A Pharmacodynamic Evaluation of the Protective Effects of Roxadustat Against Hypoxic Injury at High Altitude

Abstract Objectives: To explore the protective effects of roxadustat on hypoxia damage in the fast access to high altitude. Methods: BALB/C mice were randomly divided into control, roxadustat-7.8 mg/kg, roxadustat-15.6 mg/kg and roxadustat-31.2 mg/kg groups. The anti-hypoxic effectiveness of roxadustat in an optimal dose was evaluated by atmospheric pressure closed hypoxic experiment. Wistar rats were randomly divided into normal pressure, hypoxia model, acetazolamide and roxadustat groups to evaluate the protective effects against hypoxic damage.
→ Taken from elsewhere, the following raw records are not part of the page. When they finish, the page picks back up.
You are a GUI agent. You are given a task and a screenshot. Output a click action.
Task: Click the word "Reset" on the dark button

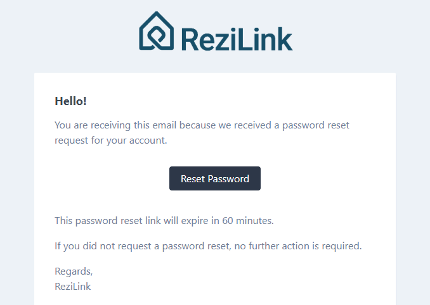point(193,178)
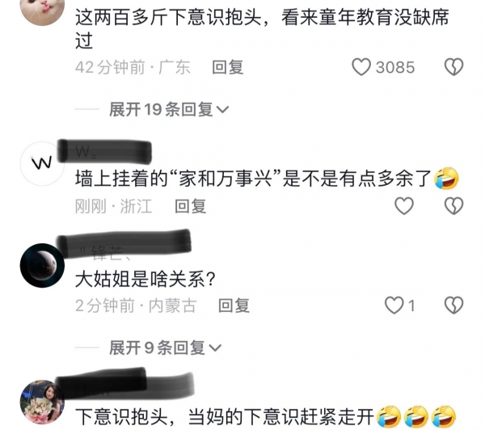Reply to the Guangdong comment
The image size is (485, 430).
point(228,67)
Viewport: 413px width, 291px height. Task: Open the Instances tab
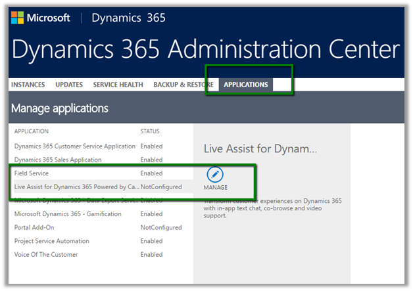(28, 85)
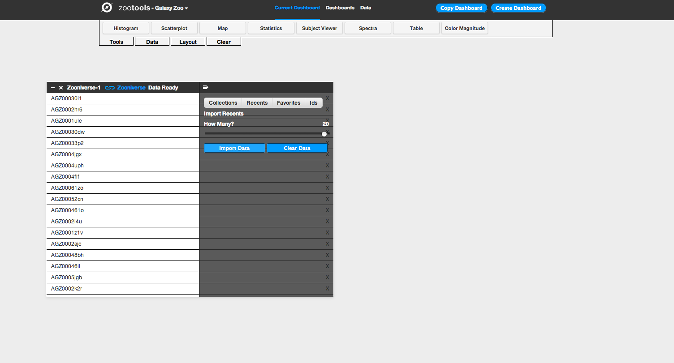Expand the Data panel tab below the toolbar

[152, 42]
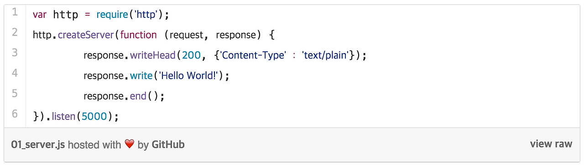
Task: Select line number 1
Action: (x=15, y=12)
Animal blood was collected for arterial blood-gas analysis, cytokines detection, oxidative stress indicators, and their organs were harvested for pathological examination. Results: Compared with the control group, the survival time of mice were significantly prolonged in all groups. The time prolongation rate of the medium dose was 19.05%, which was the best dose. Compared with the hypoxia model group, the blood SatO2 and PaO2 in the roxadustat group were significantly increased; Erythrocyte content, hemoglobin content and hematocrit were significantly increased; Plasma levels of IL-6, TNF-α and IFN-γ were significantly decreased; MDA content in the myocardial, brain, lung and liver tissue were significantly decreased, SOD activity and GSH content in the tissue were significantly increased. The results of HE staining indicated that roxadustat could significantly improve the damage of heart, brain, lung, liver and kidney tissue after hypoxia in rats. Conlusions: Roxadustat can significantly prevent hypoxia-induced tissue damage, oxidative stress and inflammatory response indicating that roxadustat can obviously improve the adaptation to high-altitude exposure.